参院選を前に突然「消費税上げ」を言い出した時と同じ菅氏の悪い癖。
TPPに参加するということは、例外なく「関税0」に突き進むということであり、米や乳製品など高い関税によって、維持されている農業関係者は大反対。
自動車や電機といった輸出大企業=経団連の意向が強く働いているであろうことは素人にもわかるこの論議。
日本の農業が今のままでいいとは誰も思わない。だがどうしていくべきかはそれこそ「熟議」しなくてはいけない。
TPPをどこよりも望んでいるアメリカのご機嫌取りだけのために参加を決めることではないはず。
以前、NHKは教育テレビで「なぜ希望は消えた」というタイトルで、第二次大戦後の、農水省主導の「農業政策」の歴史を、山形県の農村を例に考える番組を放映した。
大地主から実際に耕作する農業者に農地を配分する「農地解放」を断行したのはアメリカ占領軍だったが、60年、農水省は、農業の大規模化により、農業所得の倍増をめざすとして、「農業基本法」を打ち出した。
山形のこの村では、村挙げて耕地整理に取り組み4年間で集落農地を機械耕作ができるように作り変えた。

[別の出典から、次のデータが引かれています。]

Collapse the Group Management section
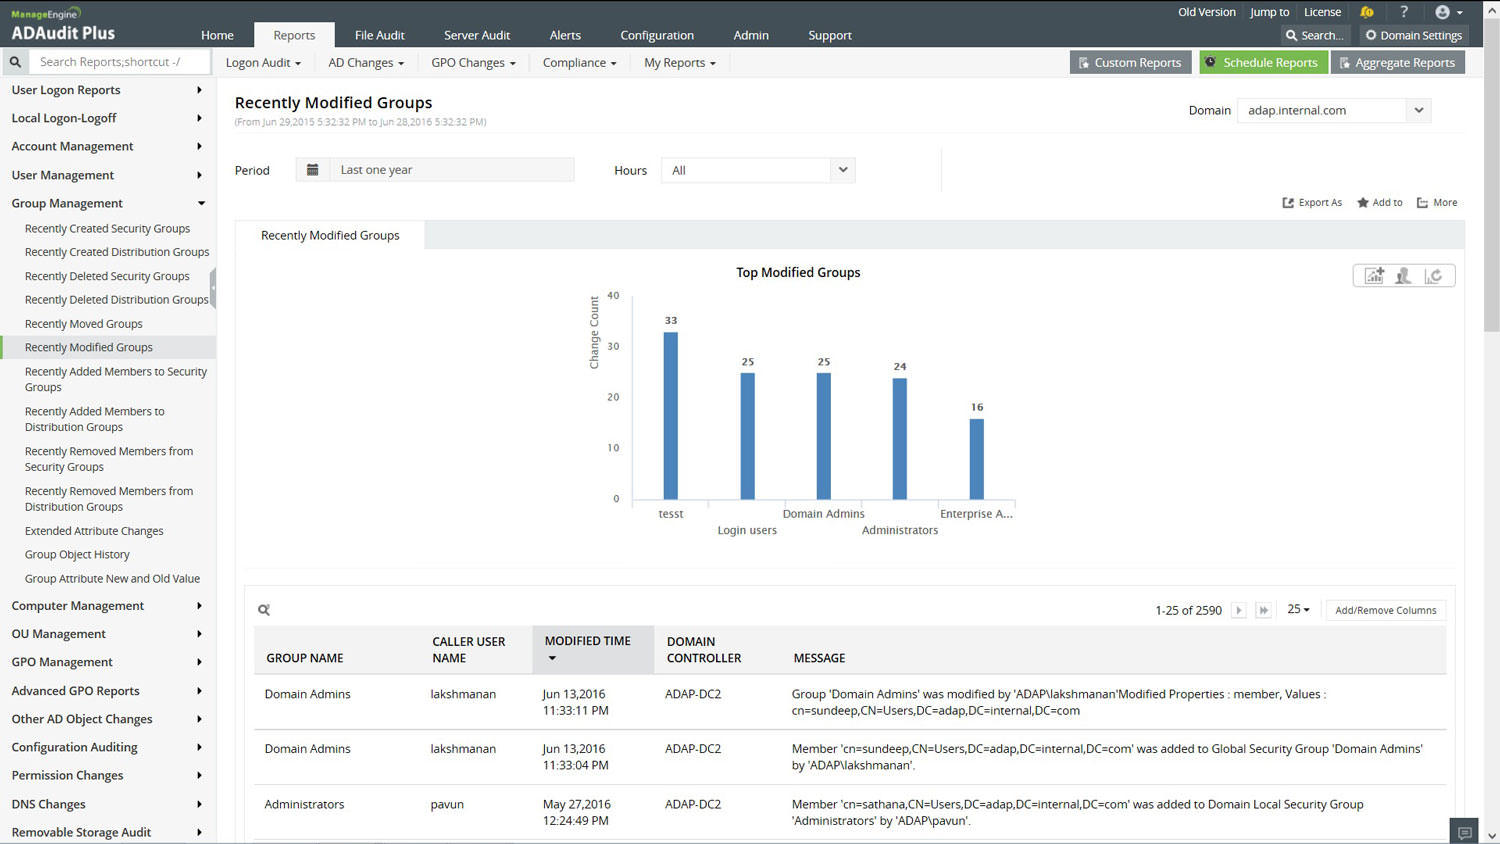 tap(201, 203)
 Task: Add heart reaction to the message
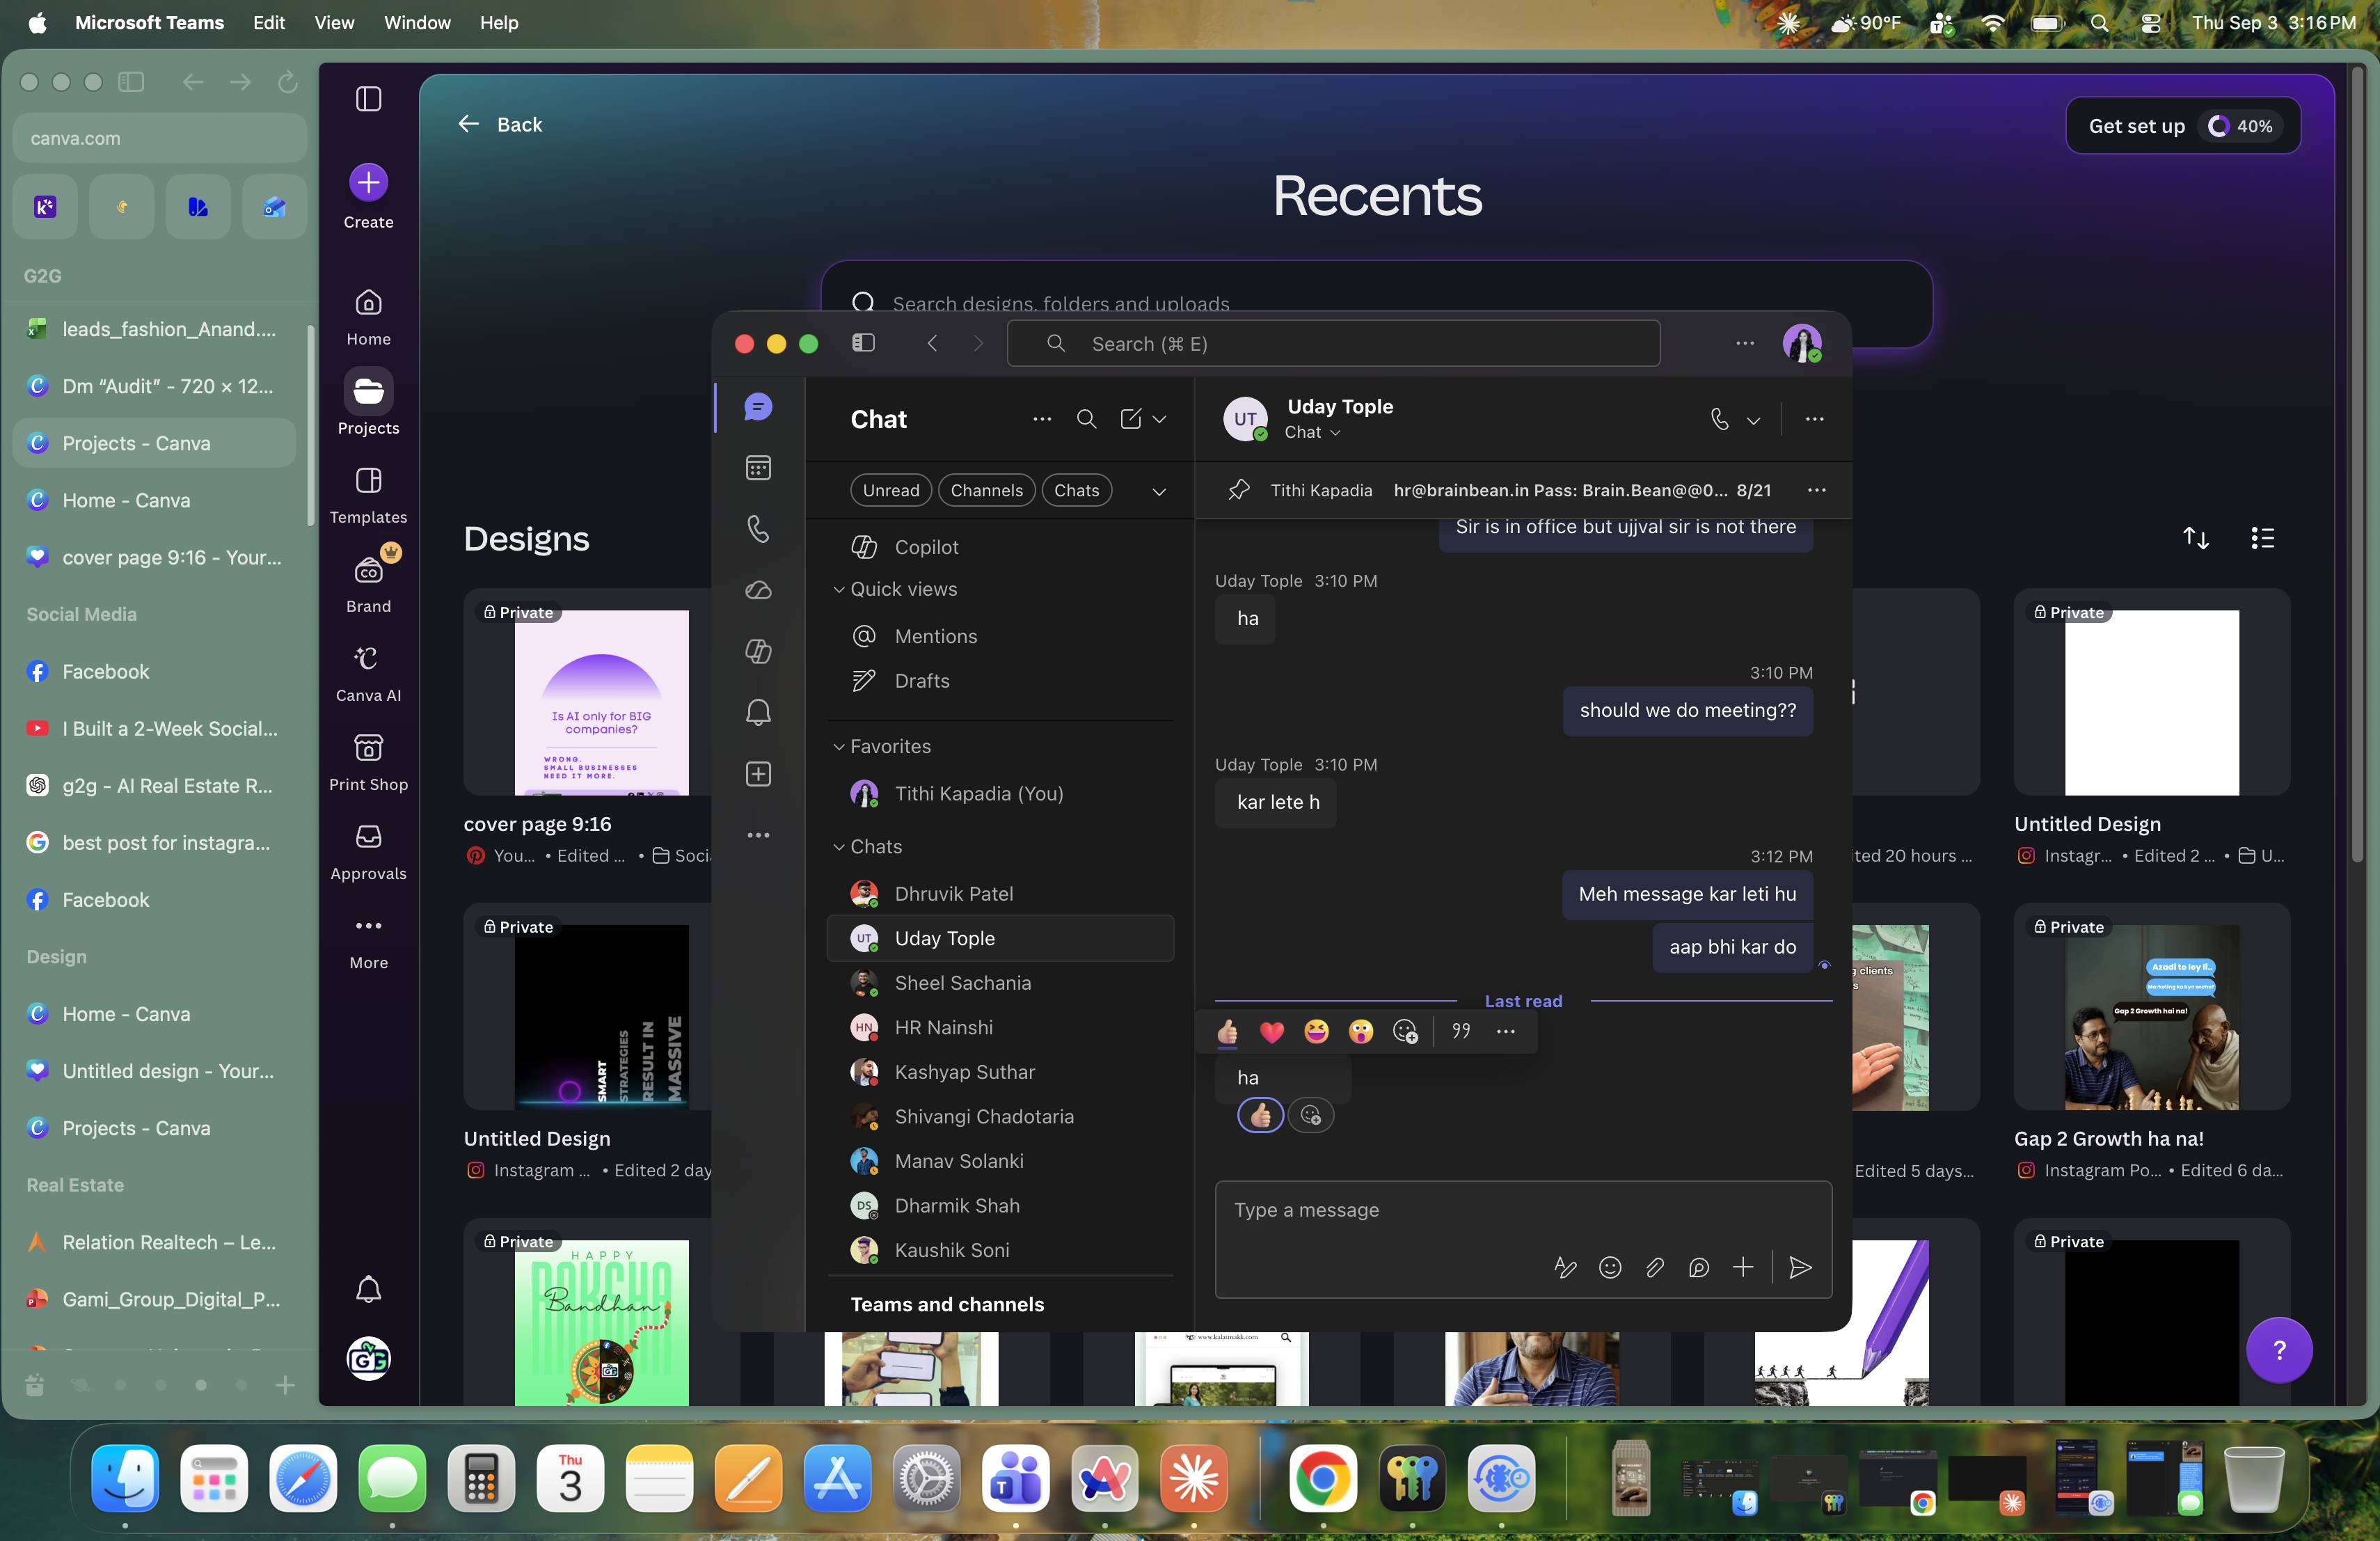[1272, 1031]
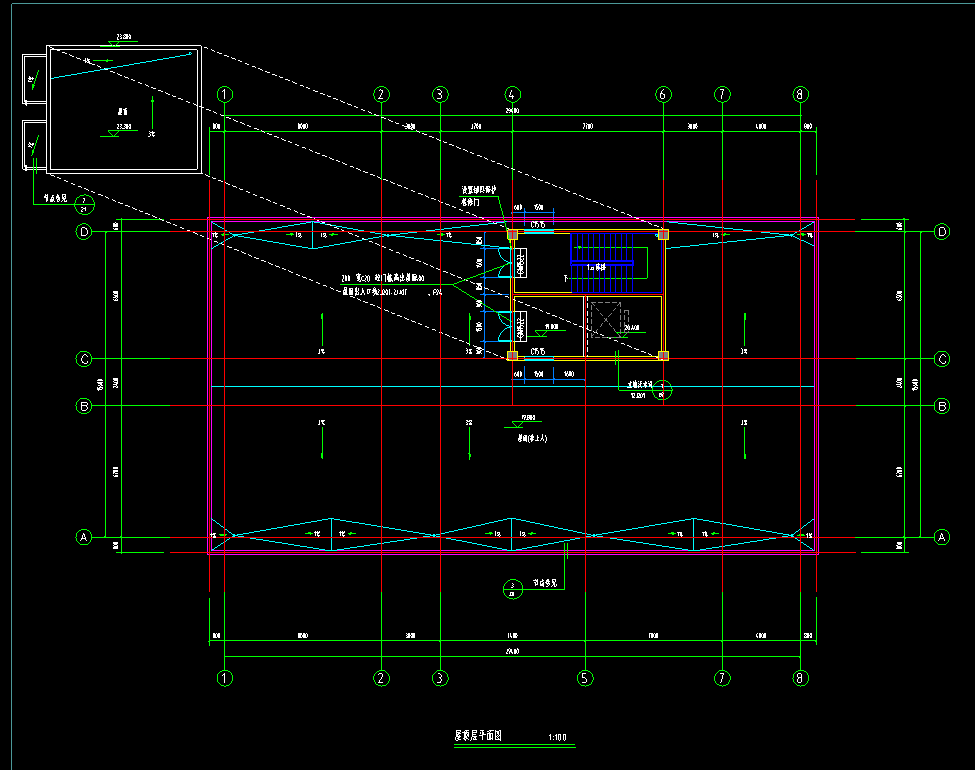Select bottom axis bubble numbered 5
The width and height of the screenshot is (975, 770).
point(586,678)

たしかに東北地方をバス旅行したりすると、見事に「圃場整備」ができていて、それはこの60年代から始まった「土地改良事業」の結果だったのだ。
だが大規模化は進まなかった。意欲ある、後継者のいる農家に農地を譲り、それ以外には「挙家離農」を促し、工場労働などの都市労働に移行してもらうというもくろみだったが、圃場整備の済んだ耕しやすい田畑を手放す農家はなかった。
作りやすく、価格が保障されている米だけを作り、後の時間を出稼ぎや、近隣に進出してきた工場などに勤めて現金収入を得る「兼業農家」が農村の姿となった。
耕地整理の済んだ農地は水路や道路が整い、住宅地に転用しやすく、サラリーマン生活になじんだ農家の中から、住宅地として土地を手放す者が増加するようになる。小学校の周辺から宅地に変わっていった様子がCGで示された。
60年代後半、宅地転用を抑制するための「調整区域」を設ける新都市計画法を策定するが、工業生産が飛躍的に伸びていった「高度経済成長時代」に入り、豊かな生活を国民が手にして行く中で、米だけをおなかいっぱい食べれば満足という時代ではなくなったことと、機械化、化学肥料の投入により「コメあまり」となっていく。
ここからは、減反、工業製品輸出と引き換えの農産物市場解放の要求を徐々に呑んでいかざるを得ず、「防戦一方」の日本農業になっていく。
農業従事者の高齢化による耕作放棄は日本の国土を荒廃させ、その影響は土砂災害やクマの出没という形で現れ始めている。
しかし安い外国からの輸入品を食べればいいじゃないかというわけにはいかないのだ。
日本に農産物関税0を迫っているアメリカの大規模農業、畜産業には国からの多額の補助金が入っている。
そして「動物工場」と呼ばれるアメリカの大規模畜産業の実態は恐るべきもので、この動物虐待から「人類の滅亡」は始まると思わせるに充分だ。
豚は狭く、換気の悪い小屋に押し込められ、排泄物の悪臭、質の悪いエサ、周辺の地域も環境汚染が進み、川の魚は死んでいく。
豚や鶏が原因の感染症は、このまま見過ごしていれば、確実に人類を蝕んで行く。
そんな安いかもしれないけど、汚染された、動物達の呪いの塊のような肉を使ったハンバーガーや牛丼を食べるのは、貧しい人々というわけだ。
「経済成長」「経済成長」と、叫び、滅びの道に人々を追い込む資本家や政治家のワナにはまってはいけない。